» **INSTRUCTIONS TO FOLLOW**
Can you rewrite the data below as a numbered list, leaving out any blank lines?

#### EXERCISE DATA ####

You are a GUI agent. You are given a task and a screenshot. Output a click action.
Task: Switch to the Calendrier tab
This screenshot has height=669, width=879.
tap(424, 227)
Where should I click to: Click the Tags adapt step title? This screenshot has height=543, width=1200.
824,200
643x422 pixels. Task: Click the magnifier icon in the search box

####

» **ANSWER BELOW**
1. You are a GUI agent. You are given a task and a screenshot. Output a click action.
2. Task: Switch to the Calendrier tab
3. This screenshot has height=669, width=879.
4. tap(424, 227)
5. Where should I click to: Click the Tags adapt step title? This screenshot has height=543, width=1200.
6. 824,200
7. 643x422 pixels. Task: Click the magnifier icon in the search box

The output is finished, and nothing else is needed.